Handling Secrets

Overview

secret() resolves values from environment / local / default like config(), but it masks configured values in manage.py configvars output.

Recommended pattern

Use a literal variable plus optional *_FILE companion:

DB_PASSWORD = secret("DB_PASSWORD", file_var="DB_PASSWORD_FILE")

Runtime behavior

• If only DB_PASSWORD is set, the literal value is used.

• If only DB_PASSWORD_FILE is set, the file content is read.

• If both are set, ImproperlyConfigured is raised.

• If neither is set, the function falls back to local/default.

Security behavior

secret() no longer guesses that a literal value is a file path.

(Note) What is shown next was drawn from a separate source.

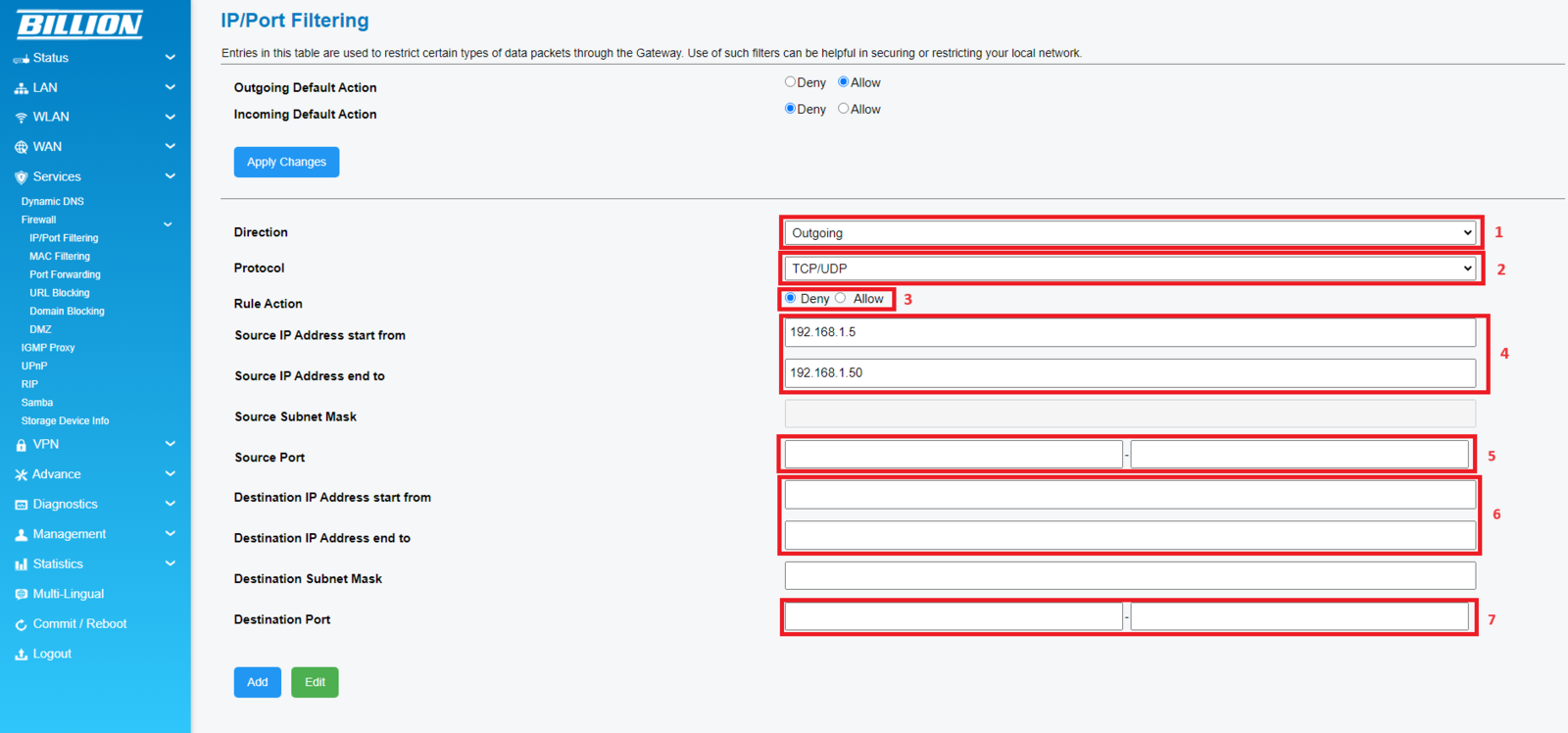
Task: Click the Apply Changes button
Action: [286, 162]
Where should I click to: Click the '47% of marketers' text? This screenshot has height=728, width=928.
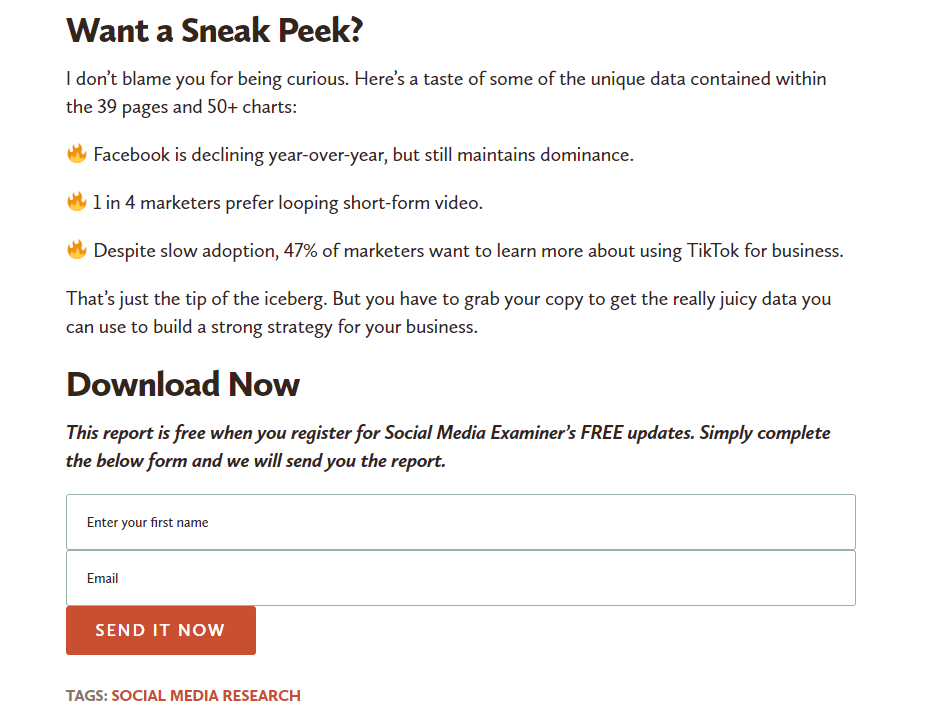pyautogui.click(x=353, y=251)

File reads only happen when file_var=... is passed explicitly.

This avoids accidental reads of unrelated files when an environment value happens to look like an existing path.

File validation for file_var

By default:

• the file must exist

• the file must not exceed configvars.MAX_SECRET_FILE_SIZE

• the file must be single-line

For multiline secrets (for example PEM blocks), enable it explicitly:

TLS_PRIVATE_KEY = secret(
    "TLS_PRIVATE_KEY",
    file_var="TLS_PRIVATE_KEY_FILE",
    allow_multiline=True,
)

CLI masking

Configured secrets are masked in manage.py configvars output:

DB_PASSWORD = '*****'

Unset or empty values are still shown as None / '' to avoid implying a value exists when it does not.